Update screen during draw() without thread?

It’s a long running question here but I just wanted to make sure:

Is it possible
Update screen during draw() without using thread??

Maybe we can make this a feature request?

I got a very deep recursion running and I like to update the screen throughout

Is there a better way than a thread solution?
Thank you all!

Hi @Chrisir – sorry for the late reply. I’m not certain that I understood this question.

What is your goal in avoiding thread? Note that redraw() and draw() will not work – you can try to create a metadraw() and then invoke draw manually, but the screen won’t actually update.

This sketch doesn’t demonstrate recursion – it just shows the failure to update the screen when you try to wrap something around a series of manual draw calls:

// THIS DOES NOT UPDATE THE SCREEN UNTIL THE END
int metaFrameCount = 0;

void setup() {
  noLoop();
  metadraw();
}

void metadraw() {
  background(192);
  for(int i=0; i<100; i++){
    delay(50);
    draw();
    // redraw();
  }
  metaFrameCount++;
}

void draw() {
  rect(random(-10, width), random(-10, height), 20, 20);
  println("mfc:", metaFrameCount, "fc:", frameCount, millis());
}

If you have a basic recursive structure – like this example:

void setup() {
  size(640, 640);
  noStroke();
  rectMode(RADIUS);
  background(255);
  drawSquare(width/2, height/2, width/2.1, 0.88, 2);
}

void drawSquare(float x, float y, float w, float scale, float min) {
  fill(random(128,255), random(128,255), random(128,255), 255);
  rect(x, y, w, w);
  float off = w/2.0;
  float w2 = off * scale;
  if (w2 > min) {
    drawSquare(x-off, y-off, w2, scale, min);
    drawSquare(x+off, y-off, w2, scale, min);
    drawSquare(x-off, y+off, w2, scale, min);
    drawSquare(x+off, y+off, w2, scale, min);
  }
}

…and you want to animate it in the draw thread, then you need to queue a set of actions and draw off the queue. So, rather than drawSquare, queueSquare would add new float[]{x, y, w2, scale, min} to an ArrayList<float[]> squareQueue. This gives you one big queuing pass, but once it is done you can now loop over the queue data and animate it – for example, only drawing n rows per second.

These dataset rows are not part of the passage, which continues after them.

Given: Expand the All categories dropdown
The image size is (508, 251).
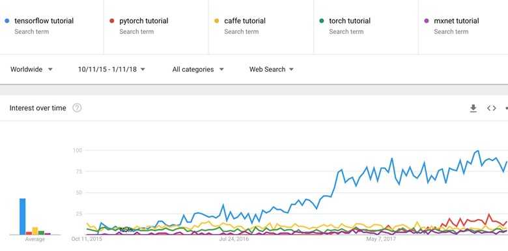Looking at the screenshot, I should click(x=198, y=69).
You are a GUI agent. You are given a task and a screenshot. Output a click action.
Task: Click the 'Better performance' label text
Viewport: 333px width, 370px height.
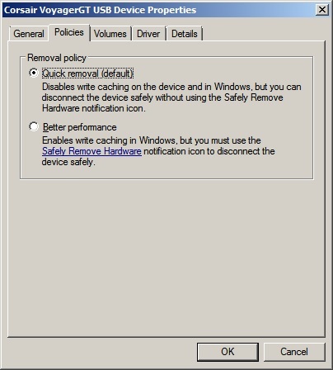click(80, 127)
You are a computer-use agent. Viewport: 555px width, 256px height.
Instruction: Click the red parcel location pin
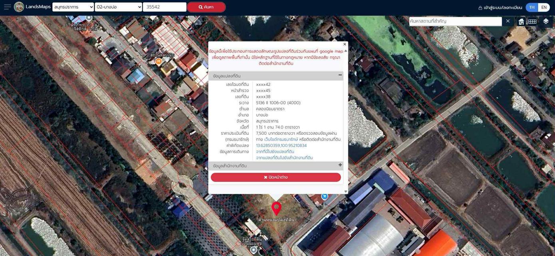277,208
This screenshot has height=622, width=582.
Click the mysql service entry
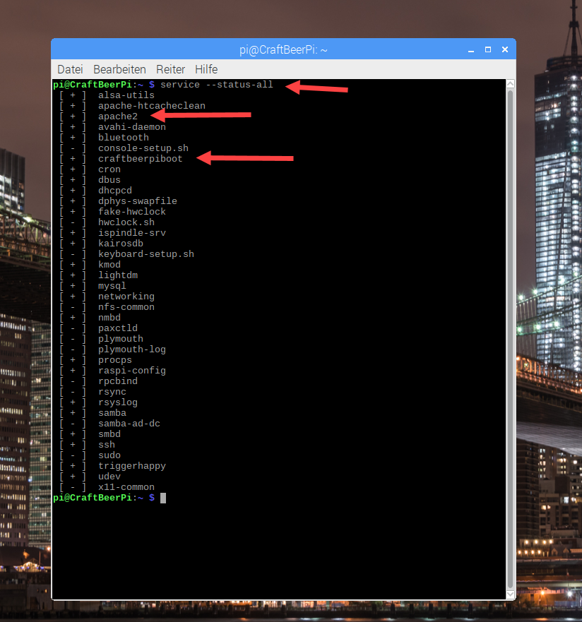click(x=112, y=286)
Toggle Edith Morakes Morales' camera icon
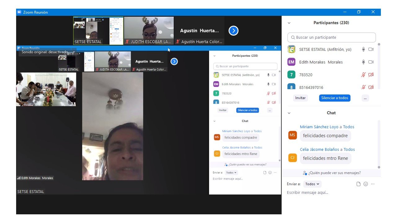The height and width of the screenshot is (223, 397). pos(371,62)
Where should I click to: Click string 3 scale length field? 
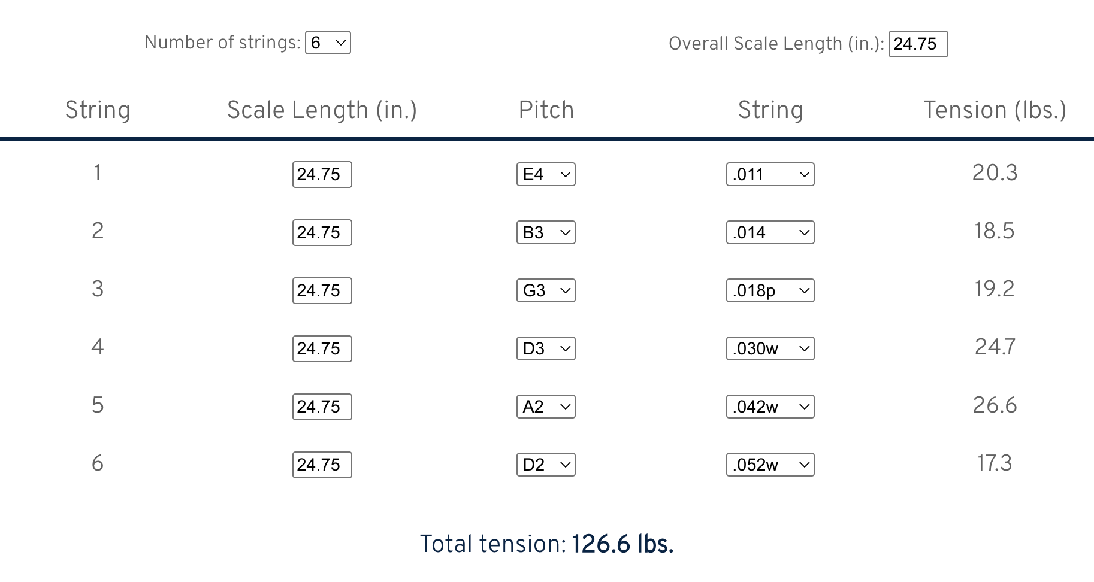tap(322, 291)
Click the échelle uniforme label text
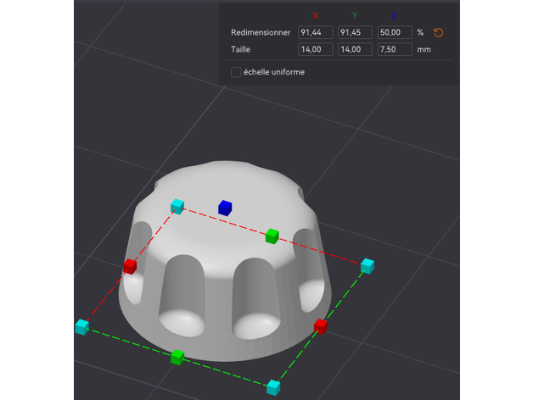Screen dimensions: 533x400 pyautogui.click(x=273, y=72)
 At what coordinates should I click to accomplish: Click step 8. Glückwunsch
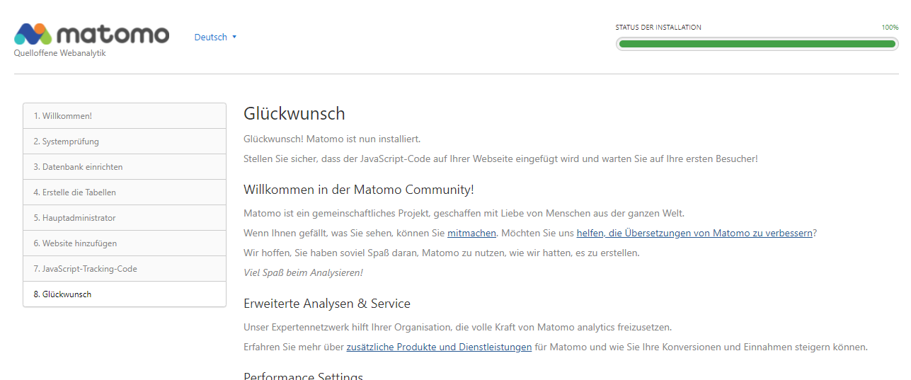(x=125, y=294)
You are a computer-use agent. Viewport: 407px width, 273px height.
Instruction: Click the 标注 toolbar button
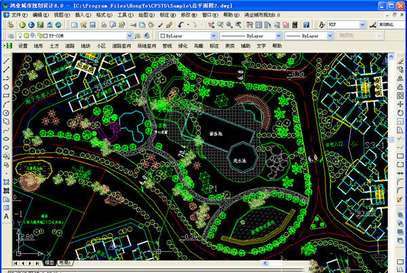coord(214,46)
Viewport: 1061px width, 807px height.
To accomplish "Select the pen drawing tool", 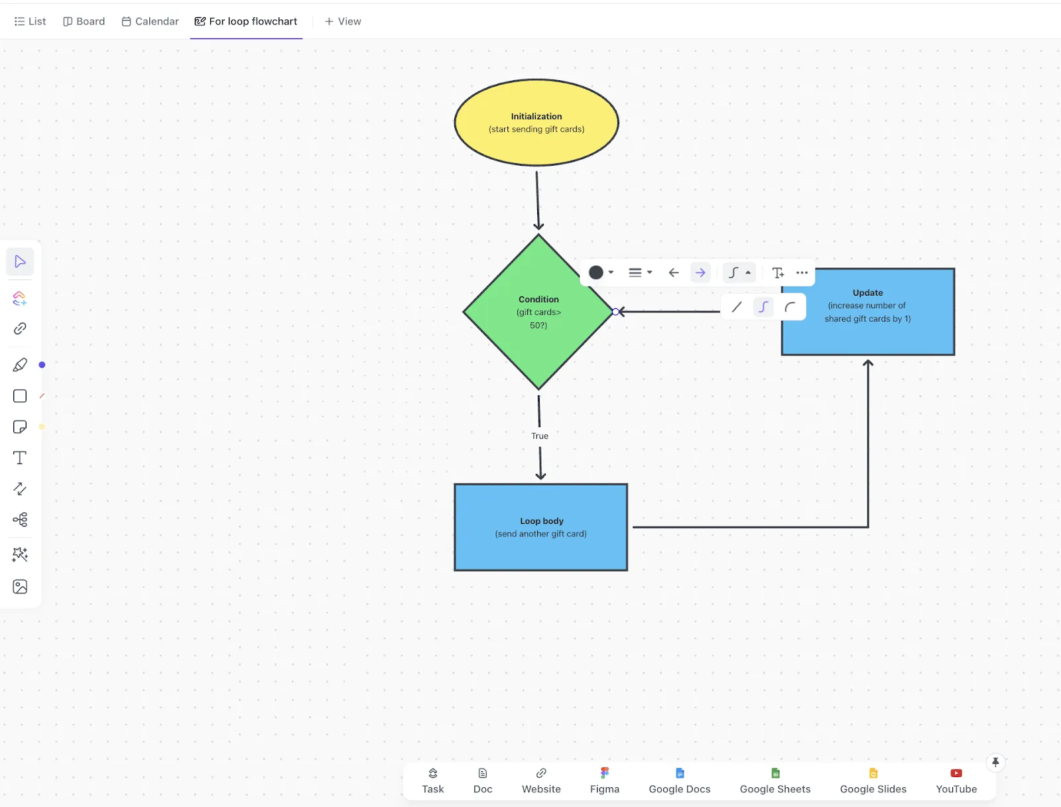I will 20,365.
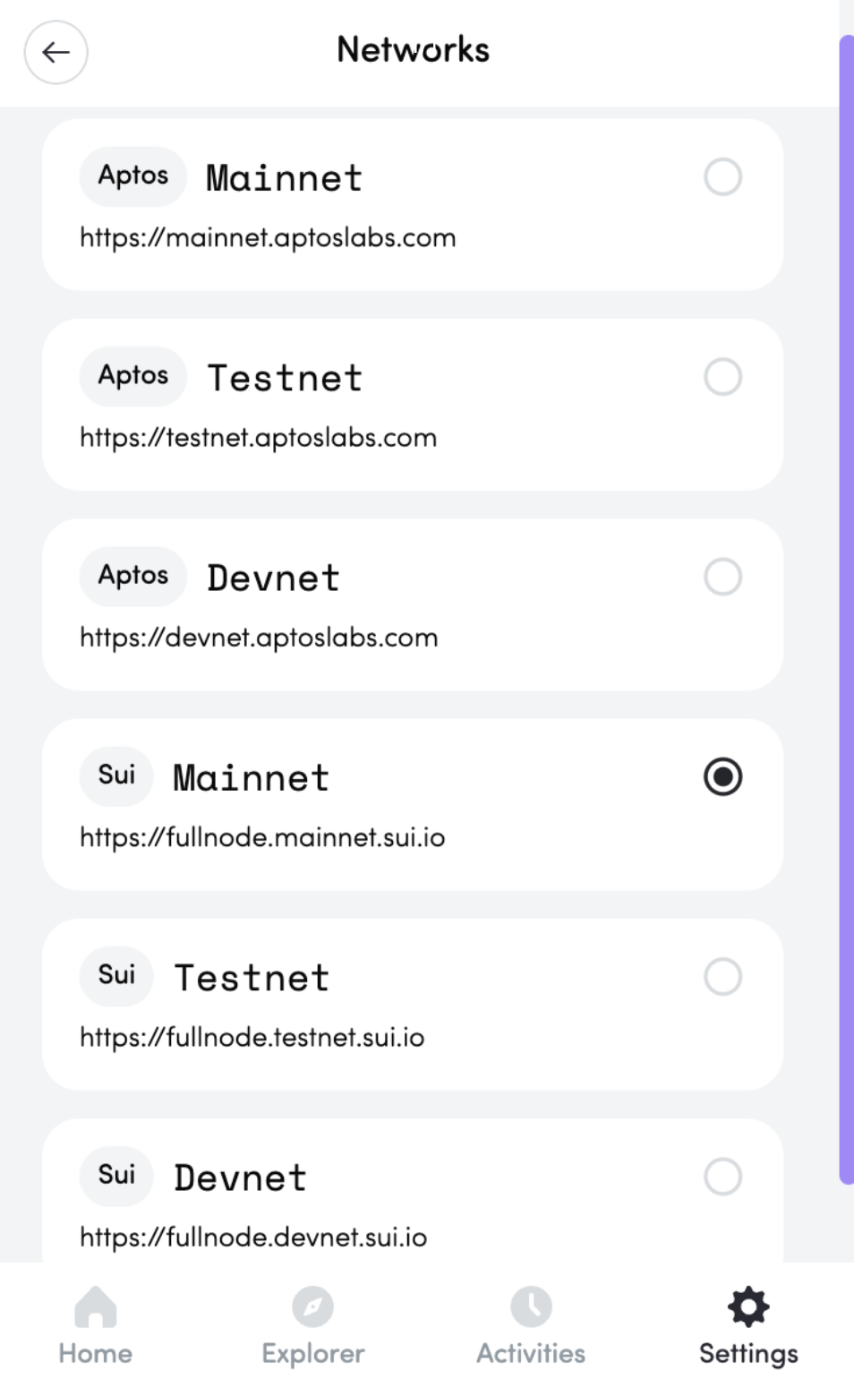Click the back arrow button
Viewport: 854px width, 1379px height.
pyautogui.click(x=56, y=52)
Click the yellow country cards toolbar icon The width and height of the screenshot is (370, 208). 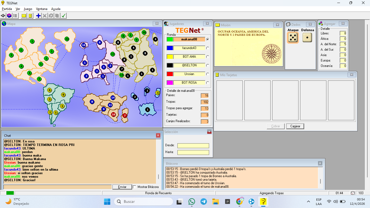pyautogui.click(x=30, y=16)
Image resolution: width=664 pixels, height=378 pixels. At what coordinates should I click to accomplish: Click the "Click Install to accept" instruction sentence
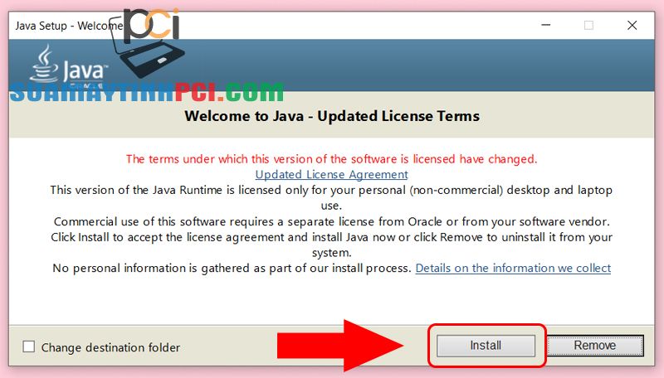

However, what if it takes you an hour to render that queue data, and you want a preview during that time – but you only want to do it on one thread? In that case, you need to model your recursion tree as a linked data structure in a way such that you can be expanding nodes on the tree, stop (when the tree gets to large or too much time has passed, respecting your update limits) to draw from it, then resume on the next frame and keep expanding nodes on the tree. There are many ways to do this – depending on how drawing relates to intermediate or terminal nodes, which should be drawn first, and if you can safely throw away items away after you have drawn then.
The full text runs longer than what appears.